Why the Customer Experience After the Sale is Crucial for Your Business Success
Customer Experience after the sale will make or break the customer’s loyalty. Gaining new customers can be 5 to 10 times more expensive than selling to existing customers, and on average, current customers tend to spend 67% more than newcomers to your business. For example, after you’ve sold a product, the CX doesn’t end there. We have all purchased a product, got it home, and what happened after the purchase negatively or positively affected our view of the company.
Unfortunately, I suspect a negative experience happens more often than a positive one. Once a product is sold and delivered, most companies need to give adequate thought to how customers use and interact with their products. Ninety-six percent of customers, as reported in a 2020 study by Shep Hyken’s CX consulting firm, are prepared to abandon your business in response to poor service.

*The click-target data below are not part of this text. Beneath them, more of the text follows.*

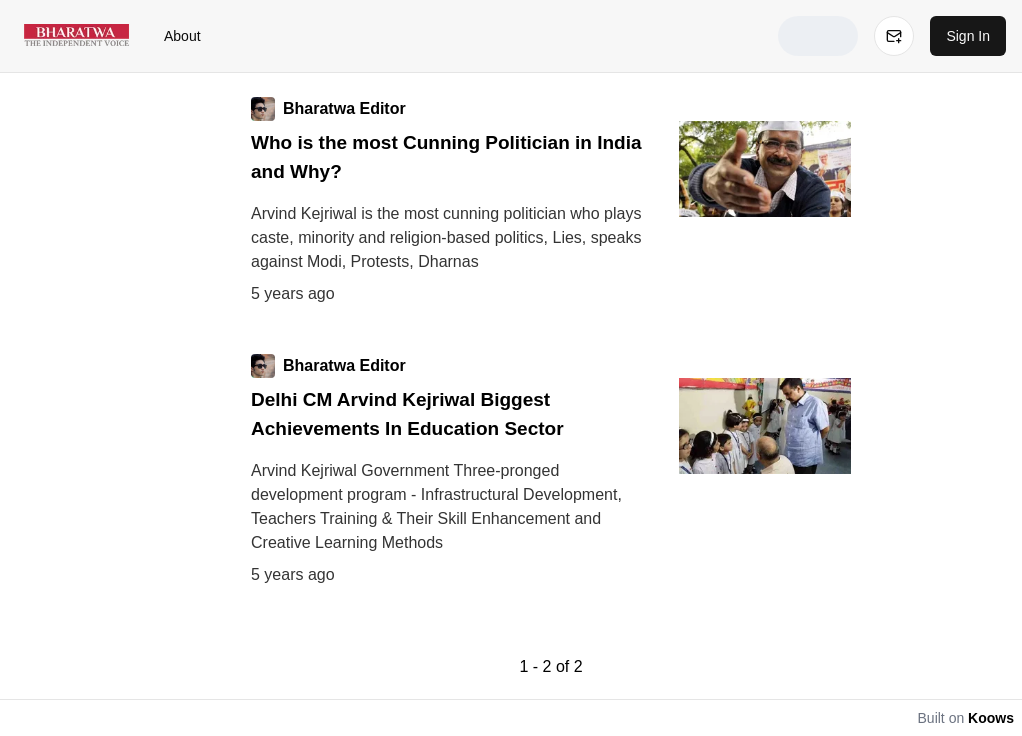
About (182, 36)
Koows (991, 718)
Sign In (968, 36)
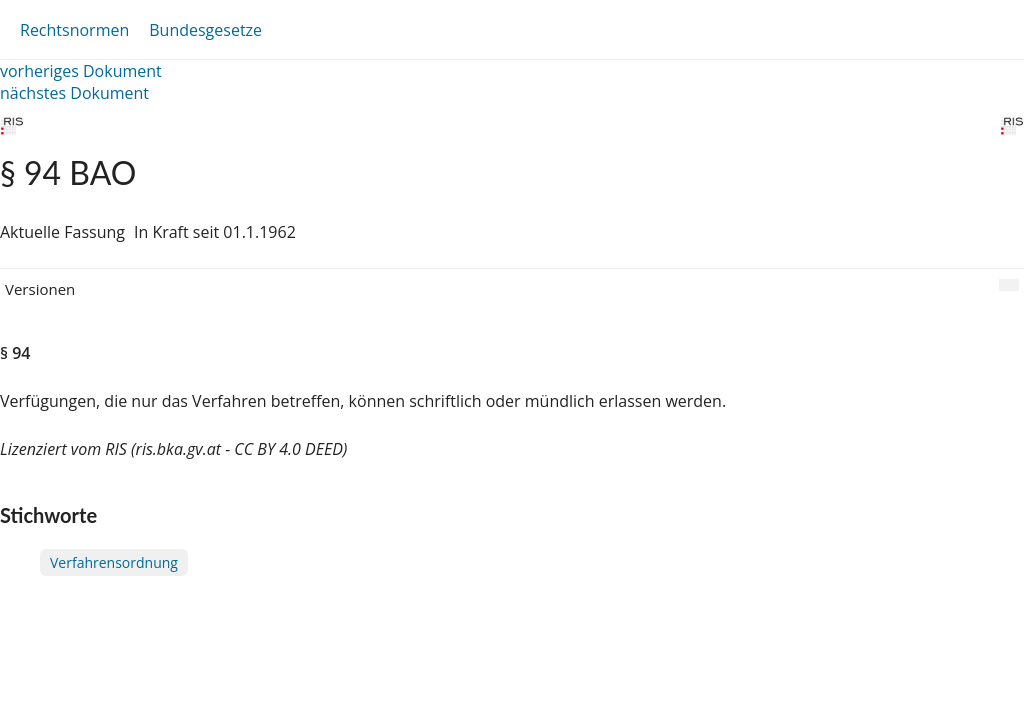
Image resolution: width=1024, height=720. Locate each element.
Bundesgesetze (205, 30)
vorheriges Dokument (81, 71)
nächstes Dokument (74, 93)
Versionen (40, 289)
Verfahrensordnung (114, 562)
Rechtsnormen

My Move to a New Home and CX
To illustrate, recently, in my new home, we had several after-sale experiences that were both positive and negative.
- The Ring doorbell and Roomba vacuum required updated Wi-Fi connections. Initially, making the Wi-Fi change on the Roomba was difficult, but Roomba released an update that made it easy. Accordingly, my view of the Roomba brand was already positive but became more so after the software change. Ring, on the other hand, was different. It needed to be more straightforward and more convenient to reset the Wi-Fi connection. While I still like the doorbell, I may look for an alternative if I need one.

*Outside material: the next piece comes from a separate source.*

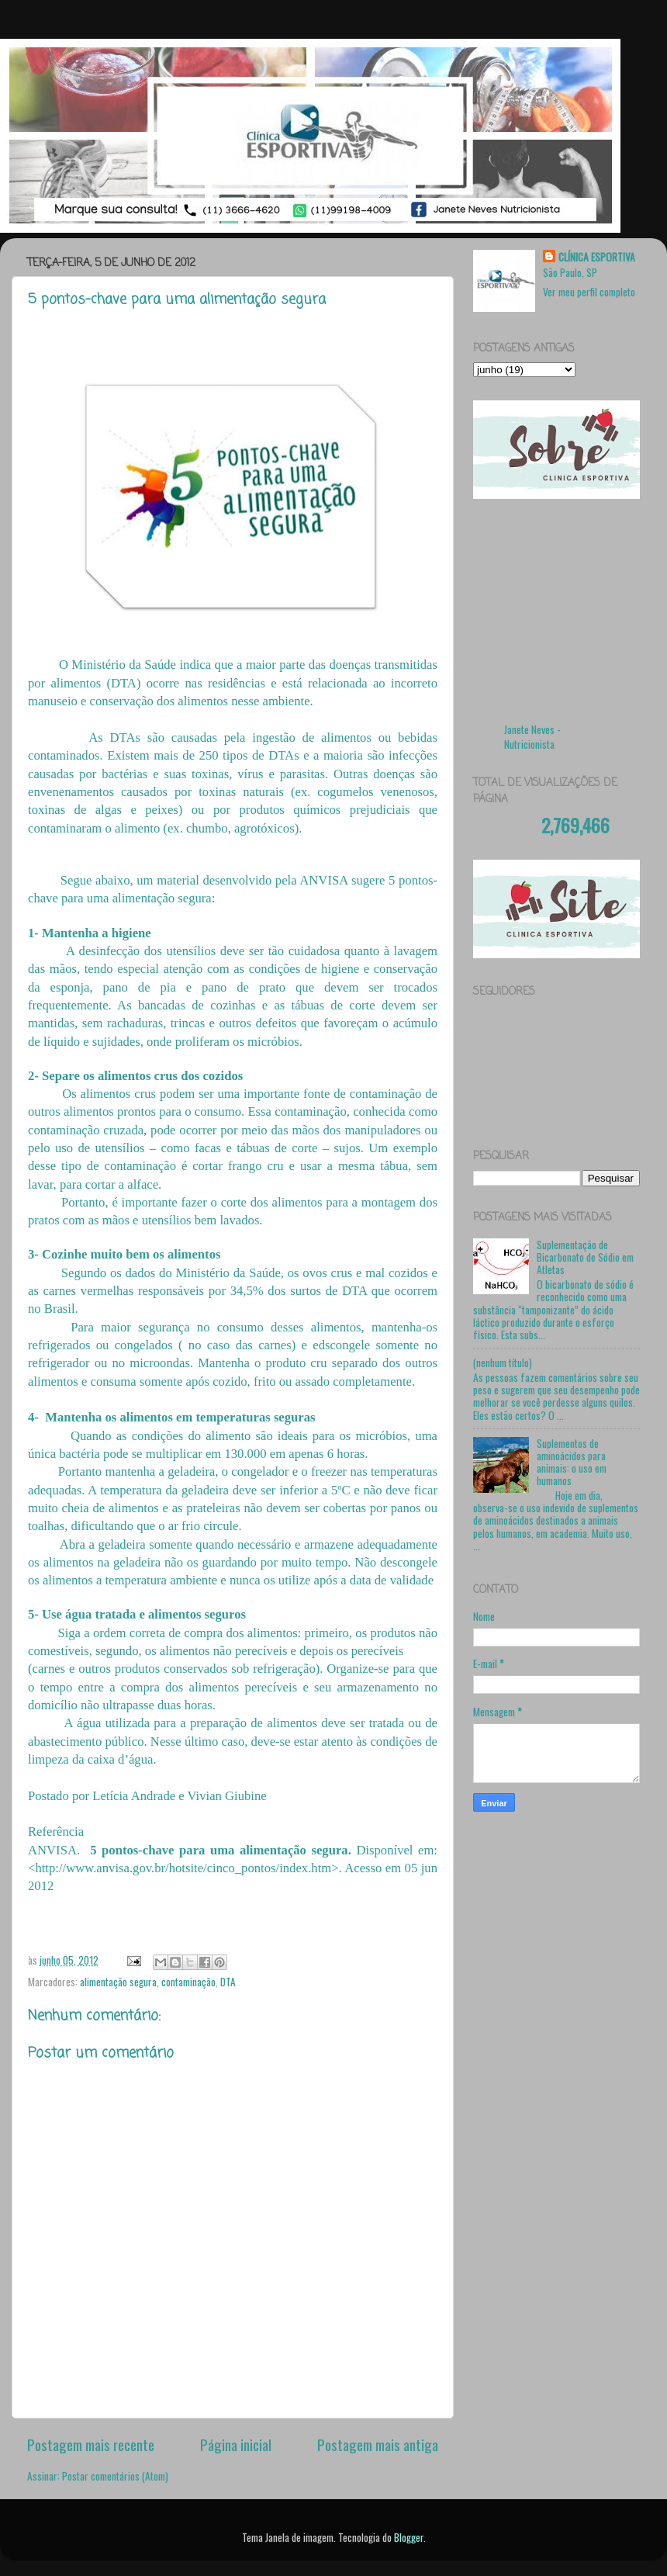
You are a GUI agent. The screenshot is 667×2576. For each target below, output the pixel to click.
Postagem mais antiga (377, 2444)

- Moving on to product registration, I found the process very cumbersome, except for the backup generator and the garage door opener. The manufacturers of these products made it easy to register. One of the reasons I ordered a generator support package was because of how easy it was to register the product.
- In another instance, the local distributor delivered the wrong dryer model and a refrigerator with a damaged door. There also needed to be more clarity from the distributor about when to pick up the incorrect dryer. While these experiences did not negatively influence my view of LG, the manufacturer, I would think twice about ordering products from Ferguson.
Customer Experience after the Sale – What You Should Do
To change this situation and make the after-sale experience a crucial part of the overall experience, broaden who is involved in the CX improvement process. Designers and engineers need to be in the CX improvement process. How they design a product affects the customers’ ease of use.
Warranty registration and support is important. Make that registration process easy. If you use QR codes to provide the serial number, model, etc., make them easy to find! Also, consider that when a customer registers a product, this is an excellent opportunity to (1) get feedback and (2) sell additional products or services.
Be aware of the distribution channel. A dealer or distributor can influence the customer’s views of your product and brand. While a bad experience may not be the fault of the OEM, a customer may think otherwise. Look for ways to get formal and informal feedback from your end customers. This feedback is necessary to bring attention to the customer experience and provide better accountability for the distribution channel.
It Is Not Over Until It’s Over!
Getting a product sold and shipped is only part of the customer experience. It is just beginning. What are you doing to make that experience the best it can be and keep that customer?